I visited Jackson, Wyoming, for the first time in July 2022 when my parents and I took a trip to Yellowstone National Park, Grand Teton NP and the town of Jackson. I absolutely fell in love with the area because of how green and beautiful everything is there. We visited Jackson Hole Mountain Resort and rode the tram up to their tallest peak. Being a snowboarder, I knew I had to come back in the winter for a chance to snowboard at the iconic mountain.

I finally made it back with my sister in December 2023 and crossed snowboarding at JHMR off my Wyoming bucket list.

We left Cheyenne in the late morning and made the 432-mile drive in about 6.5 hours. Along the way we saw big horn sheep and a few small towns, but not much else until we reached Jackson. Once we got settled in our hotel, we went out on the town.

Jackson’s town square is a few blocks big and very quaint with signs of its western heritage mixed with modern amenities. Right in the center is a small park that has four elk antler arches for entrances. The antlers were collected from the National Elk Refuge down the road by local boy scouts.

There is a lot to see and do, including going to the Million Dollar Cowboy Bar. The Cowboy is unique and has a western atmosphere with horse saddle bar seats and other cool, unique décor features that you will just have to see for yourself when you visit. In addition to the bar seating for drinks, there is a small section of restaurant style seating where you can also order bar style, hand-held food. Seeing the town was a great way to kick-off our trip to the area.

Day 2:

We chose to spend Friday snowboarding in hopes of short lift lines, which worked out because the longest line we waited in was about 10 minutes for the tram, which only runs every 10 minutes anyway.

One of the reasons I love Jackson so much is for its beauty, like I mentioned above. And to me, the most beautiful part is being able to see the valley from above. The towering mountains surround the valley in a circle, which make it look like a hole in the mountainous terrain, which is where Jackson Hole comes from.
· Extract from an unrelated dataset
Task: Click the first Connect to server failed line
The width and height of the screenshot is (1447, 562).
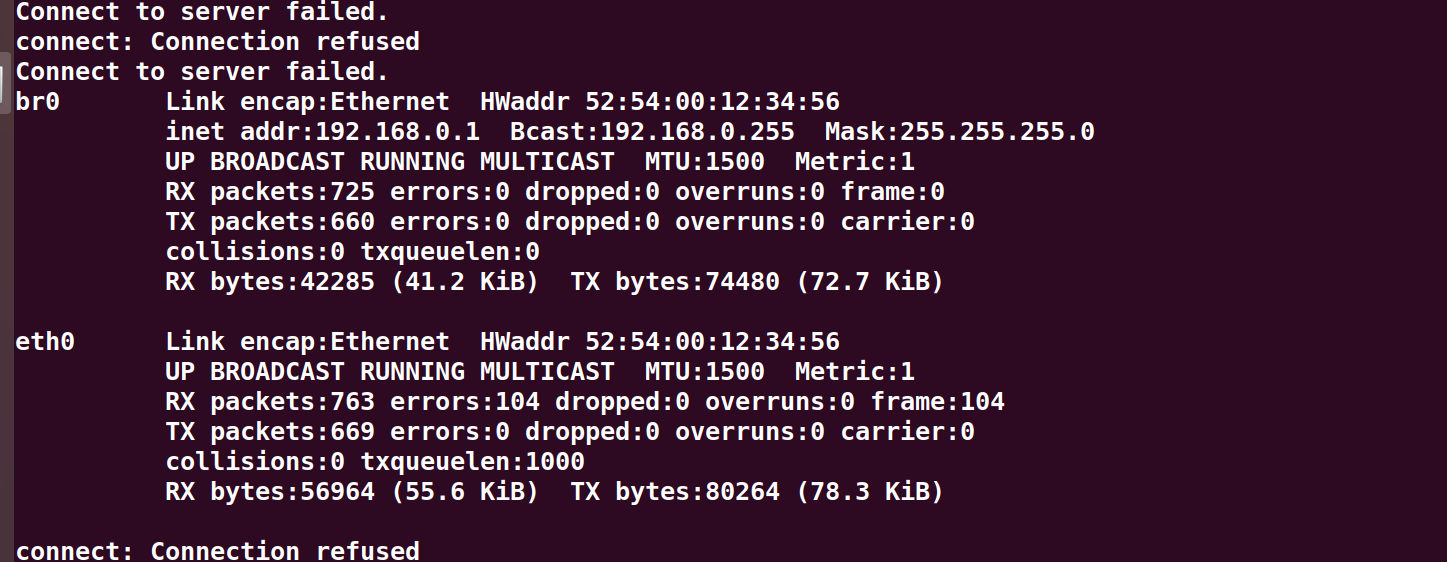Action: [202, 12]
It was cold and foggy at the mountains base, but as we ascended the mountain the fog dissipated and we saw a beautiful blue sky, a sun halo from the ice in the air, mountain peaks above the fog and the fog covering the valley like a blanket. The combination of these things was the most beautiful view, and I physically couldn’t stop smiling at it the whole first run we went down.

The resort is made up of trails that are mostly intermediate and advanced terrain. My sister and I used every lift that was open and experienced many of the trails throughout the day. We even got to ride the tram for its season debut, which brought us all the way to the peak. Up there we got waffles from Corbet’s Cabin then went down Rendezvous Bowl. The tram only services black diamond or back country terrain, so if you are unable to ski at this level but still want to see the views and have a waffle, you can also ride the tram back to the base.
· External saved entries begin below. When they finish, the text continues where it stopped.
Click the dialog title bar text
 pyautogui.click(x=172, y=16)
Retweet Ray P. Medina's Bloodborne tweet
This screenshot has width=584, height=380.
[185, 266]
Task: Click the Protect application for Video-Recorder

The base of the mountain also has lots of shops and restaurants to enjoy after your time skiing or snowboarding, but the longer you stay, the more you will have to pay for parking as well. We paid $30 to park, but we did not stay to walk around

Day 3 and 4:

On our third day, we explored the areas of Grand Teton NP that weren’t closed for the winter season. We drove down Gros Ventre Road in hopes of seeing moose or other wildlife, but didn’t, we saw the Chapel of the Transfiguration, Menors Historic District, the Snake River and Tetons from the Snake River Overlook and Mormon Row, which is where the famous T.A. Moulton Barn is located. If you are unfamiliar, settlers John and Thomas Alma (T.A.) Moulton built the barn in the early 1900’s and it now one of the most photographed locations in the park.

Even though not much was open, I thought it was cool to see the park in such an opposite climate as when I visited in summer. 
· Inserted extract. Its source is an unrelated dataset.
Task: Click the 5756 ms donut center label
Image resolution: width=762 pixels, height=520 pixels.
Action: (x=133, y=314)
Next, we visited the National Elk Refuge. We took East Broadway to Nat’l Elk Refuge Rd and were able to drive the back road of the park to see the animals. We spotted one or two elk far off in the fields, but mostly saw more big horn sheep. When I stopped my car to take some pictures, they came up to us and started licking the road salt off my car! They covered my car in their tongue prints, which was too funny and made for unique photos.   

We ended this day walking around the town and experiencing the different stores and bars the town has to offer.

On the fourth and final day of our trip to Jackson, we checked out of our hotel and went to one of the hot springs in the area. There are a few different ones, some you can only get to via snowmobile or snow shoeing, but we went to Astoria Hot Springs so we wouldn’t have to walk to get to the pools.

They have six man-made pools filled and filtered with natural thermal waters containing many different minerals. The water was so warm and comfortable against the frigid air, but the steam and cold air caused our hair and hats to freeze. We had to make a reservation that got us an hour and 45 minutes of soaking time; however, it was so hot that we only lasted about an hour. If you visit Jackson in the winter, this is a must-do activity.

Finally, it was time to head back to Cheyenne. For our drive back, we took the longer, but more scenic route through Bridger-Teton National Forest and the Wind River Reservation. This route also took us through Casper, Wyoming, so we stopped at Hell’s half Acre. This scenic drive was a perfect end to our trip.